### Selected extract:
────

In [1]:
# Import dependencies
import pandas as pd
import numpy as np

In [2]:
# Load raw data file into DataFrame
data_df = pd.read_csv('Resources/nyc-dog-licensing-dataset-1.csv')

In [3]:
# Add 'Year' column using parsed year from 'LicenseIssuedDate'
data_df['Year'] = pd.DatetimeIndex(data_df['LicenseIssuedDate']).year

In [4]:
# Filter to only records with 'Year' 2016
data_2016_df = data_df.loc[data_df['Year']==2016, :]

In [5]:
# Limit to columns of interest, to records without ' ' or null values
condensed_2016_df = data_2016_df[['RowNumber', 'AnimalGender', 'BreedName', 'Borough', 'ZipCode']].copy()
condensed_2016_df.replace(' ', np.nan, inplace=True)
condensed_2016_df.dropna(how='any', inplace=True)
condensed_2016_df['ZipCode'] = condensed_2016_df['ZipCode'].astype(int)
condensed_2016_df.head()

Unnamed: 0,RowNumber,AnimalGender,BreedName,Borough,ZipCode
45,47793,F,Chow Chow,Queens,11385
46,48071,M,Pug,Queens,11357
47,50583,F,Pug,Manhattan,10003
48,52086,M,Unknown,Bronx,10456
49,52822,M,Unknown,Bronx,10473


In [6]:
# Gather unique values of BreedName and export for review
unique_breeds = condensed_2016_df['BreedName'].sort_values().unique()
unique_breeds_df = pd.DataFrame(unique_breeds)
unique_breeds_df.to_csv('Resources/breed_list_raw.csv', index=False, header=False)

────

### Data supplied:
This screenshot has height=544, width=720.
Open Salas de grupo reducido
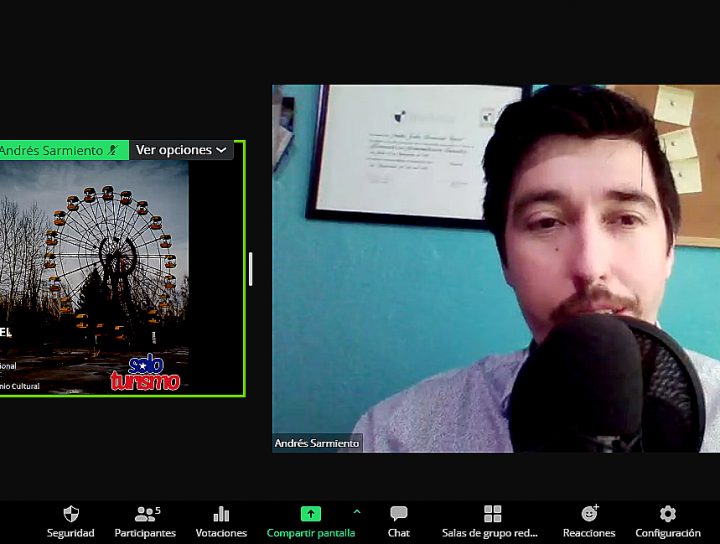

────

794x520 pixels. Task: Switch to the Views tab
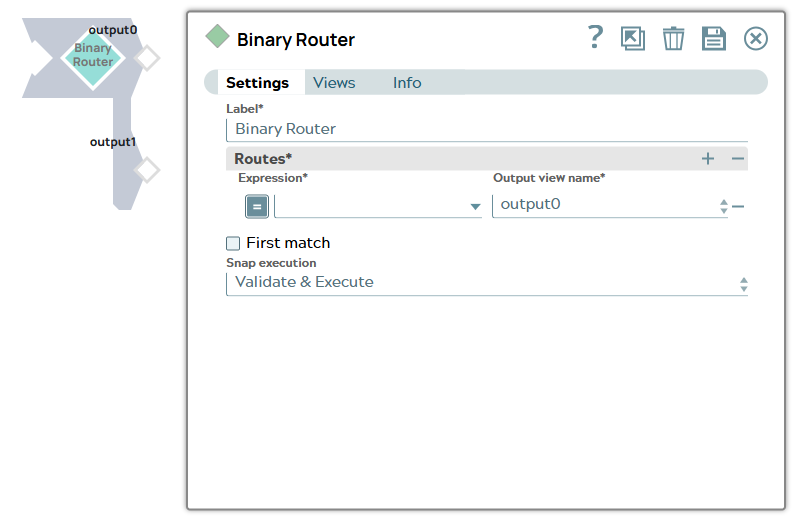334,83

────

### Written problem:
List every column name that the dog licensing notebook keeps when it builds condensed_2016_df. The rows have no connection to the dog licensing notebook.

### Right answer:
RowNumber, AnimalGender, BreedName, Borough, ZipCode